Letting go of the dark

By Alan Bodnar Ph.D.
December 1st, 2017

Somewhere in the middle of the holiday season, we find ourselves looking for light. It is dark by 4:15 p.m. on December 21, the winter solstice, the shortest day of the year. The earth, tilted 23 degrees on its axis, is tilting away from the sun even though we are as close as we will ever get to the source of the light we crave.

Outdoors, the evening commute is a string of lights, oncoming white and receding red, while indoors, lamps are lit, fireplaces blaze and we add even more lights to celebrate the winter holidays. Our past experience and all of natural history tell us that the light will return, but at the beginning of December in New England, we can be forgiven if we are not entirely sure.

This year the dark season has coincided with my wife’s discovery of a book of Zen stories for children, “Zen Shorts” by Jon J. Muth, and one of them in particular has been holding my attention.

It is the story of an old monk and his young companion who encounter in their travels a young woman trying to step out of her sedan chair, which had been set down at her destination where a large puddle spanned the road.

Her attendants were too busy unloading her packages to help and, while she was scolding them, the old monk picked her up and set her down on the other side of the water.
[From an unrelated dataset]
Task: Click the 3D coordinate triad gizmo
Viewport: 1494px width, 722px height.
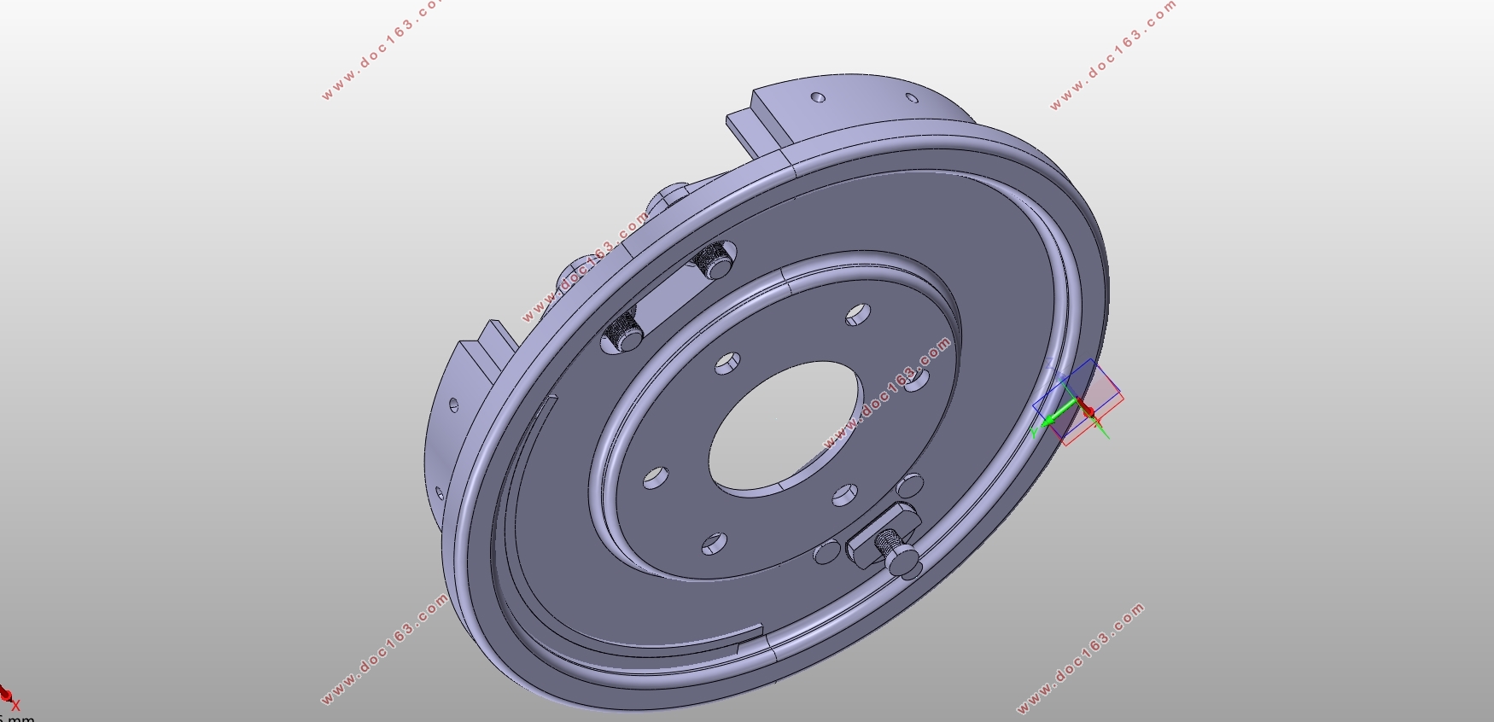Action: [x=1077, y=402]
The woman did not say thank you but pushed the monk aside and went on her way.

The two monks continued on in silence until the younger one, unable to contain himself any longer, expressed his anger about the woman’s lack of gratitude. After you, an old man, strained yourself to carry her, no thanks whatsoever! I carried her a short distance and then set her down, his companion replied, but you are still carrying her.

Especially in a time of darkness, it is good to have a story like this that shocks us into awareness of the ways we contribute to our own unhappiness and prompts us to savor the joy of the moment, unencumbered by past hurts.
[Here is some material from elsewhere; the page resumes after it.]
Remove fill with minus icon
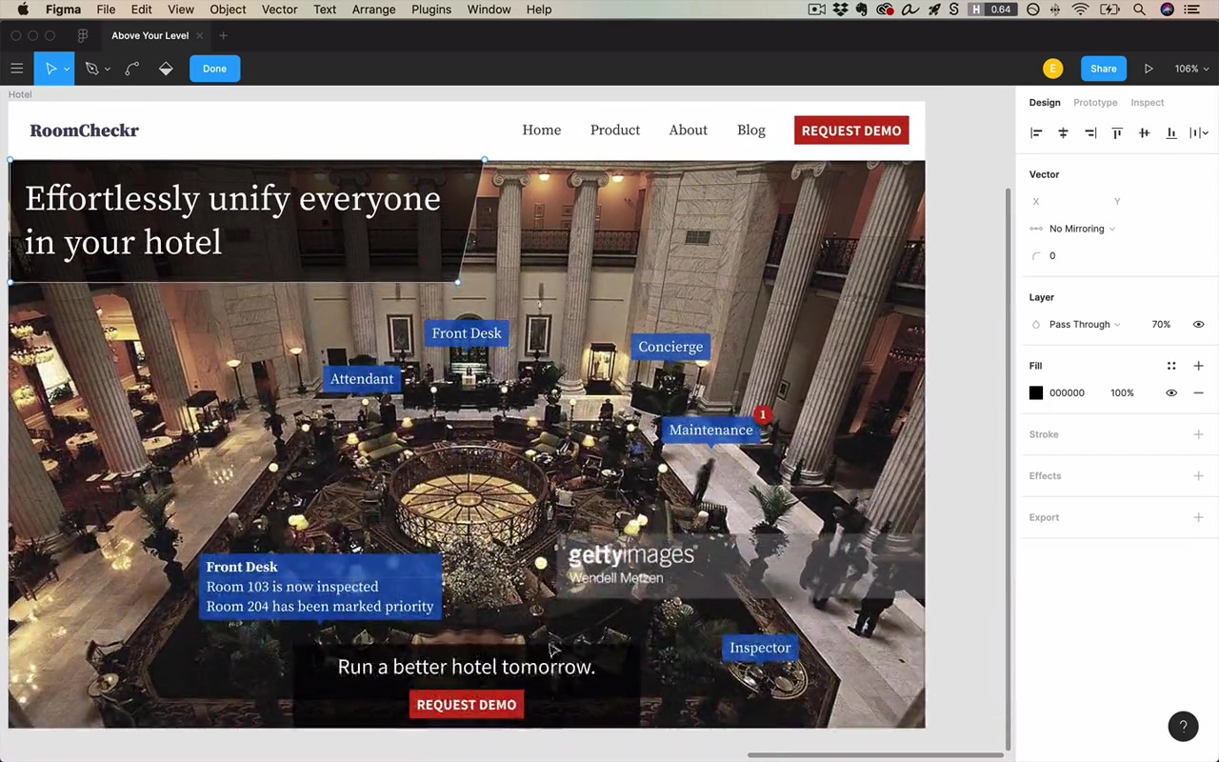1219x762 pixels. [x=1198, y=392]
Like the young monk in the story, we all need to lay down the burdens that interfere with living a meaningful and reasonably contented life. His older and wiser companion provides a wonderful role model for us all and, in our work as psychologists, he is an especially good example of insight in action, the healer who lives what he knows in his bones and teaches by the example of his life.
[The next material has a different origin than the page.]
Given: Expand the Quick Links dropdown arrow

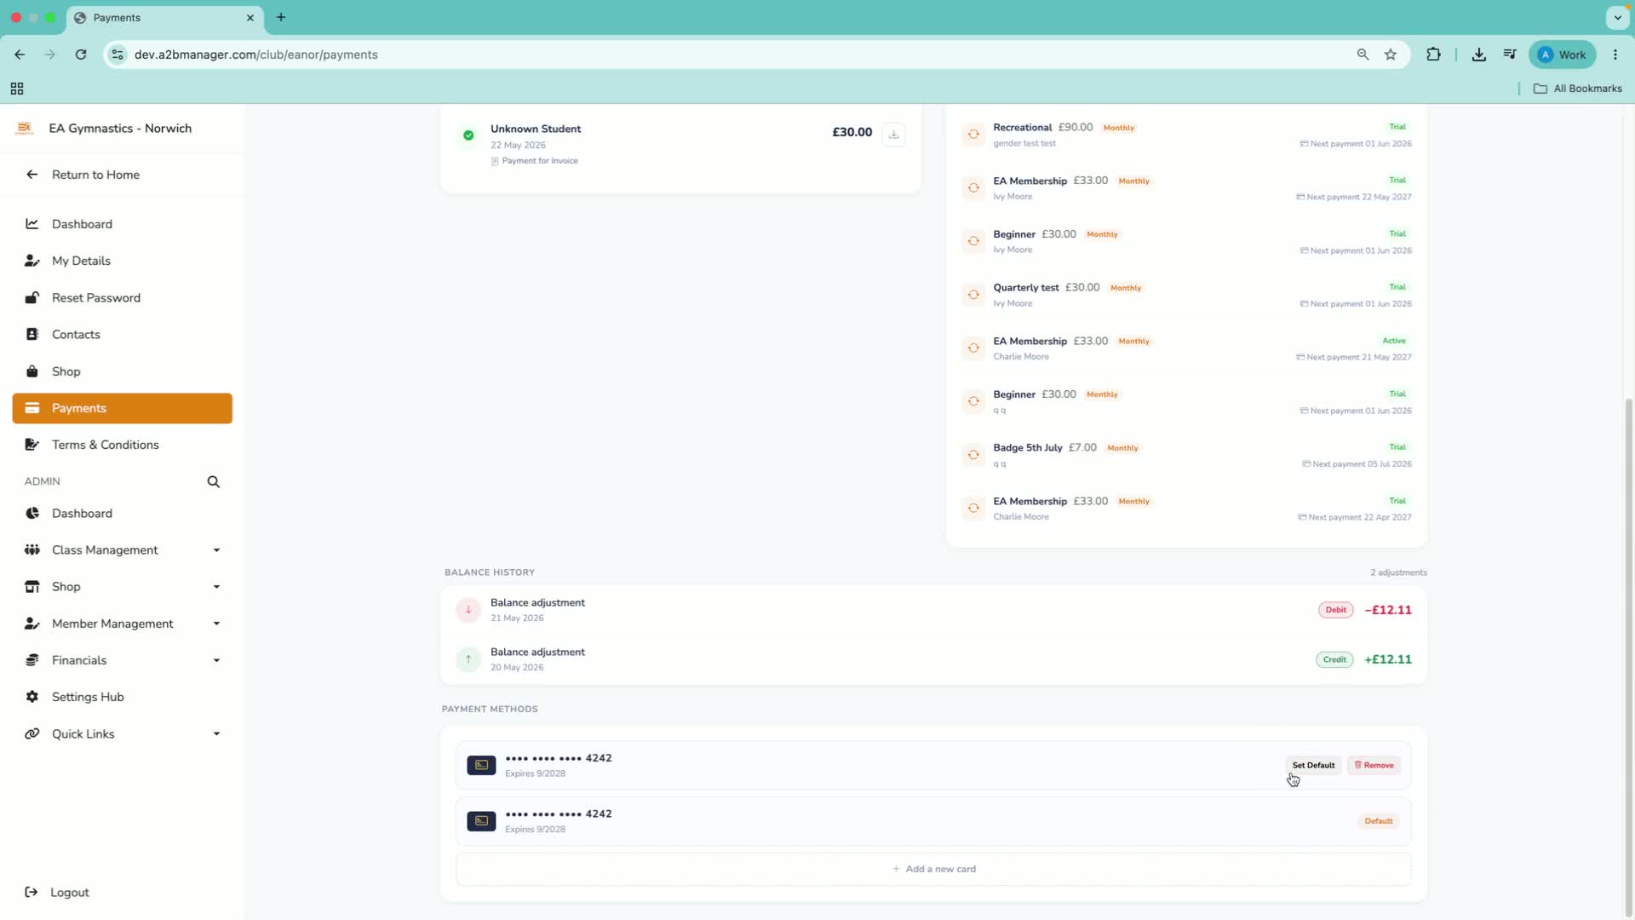Looking at the screenshot, I should point(216,734).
I know a man who is convinced that his life would have unfolded peacefully if he had not left his native country to seek his fortune in America. He imagines how he might have lived on his family’s farm with his wife and children and then taken care of his parents in their declining years. If only he hadn’t left home, he would not have suffered the mental illness he is struggling with today.

I hear in his cry the familiar chord of regret that we all feel from time to time but made more plaintive by the enormity of his suffering.

In my own family, I have a cousin who is 12 years younger and who faced the same choices as I did about where to go to high school and college. Each of us narrowed the field down to the same two options for high school and we were each accepted by the same college.

He went to one high school and I went to the other. He chose the college that accepted us both and I chose another. Now on the rare occasions when we see each other, almost exclusively at family funerals, he jokes that he is living my alternate life.  Or am I living his?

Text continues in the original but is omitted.